While she wades over, a cramp cleaves her stomach in two. Agnes can see that her car is no longer in the lot. She fights through water strewn with flotsam, surrounded by chips of wood and other debris swept up by the flood. She has lost all sense of which way to go.

Then Agnes sees Heather showering in the rain. She’s naked, dripping dark streams, her body offered up to the elements. Her legs are stuck in mud as the rain cleanses her of sludge. She leans into the water to splash her arms, shoulders, and stomach. Her voice rises as she turns around; it is by turns husky and reedy. She is singing a tune whose finer points are lost to the wind.
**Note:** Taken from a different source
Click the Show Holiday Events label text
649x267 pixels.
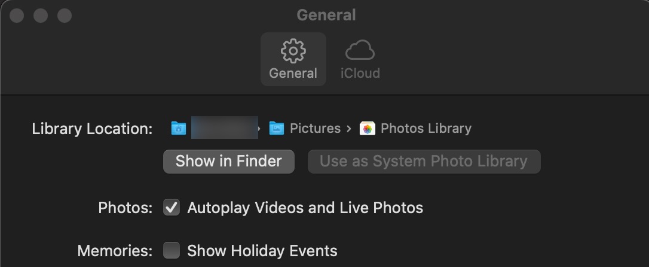262,251
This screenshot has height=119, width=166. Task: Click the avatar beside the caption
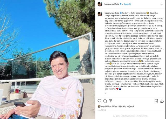click(100, 14)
A broad smile twists Heather’s lips when she sees Agnes. She slowly waves a hand, illuminated in a spectral white that makes it seem almost transparent. Heather holds up a shiny object, then tosses it into the water.

A set of keys.

Agnes sinks into panic, spins around in its eddy. As she is swept back toward the spa, toward the most heavily flooded areas, she feels her heart rising in her throat. She is running, then swimming, until she once again reaches the river whose current, fed by torrential rains, has grown more powerful than ever.

The surge sweeps her away.

She is surrounded by the river’s detritus, tonnes of dead leaves and branches, chaise longues and fence posts – all things accustomed, like Agnes, to resting on terra firma. Sharp objects slash her thighs, pieces of wood smack her from all sides, but only one thing matters. Get away. Get far away from Heather’s voracious eyes, far away from the spa and the office, far away from all of it.

The waves upend Agnes and spin her around. Then, while raindrops harrow her stomach, while the world is swept away as the waters form a mighty river, a lake, an inland sea, her eardrums are pierced by the long shrieks that ring out on wet days in Shivering Heights.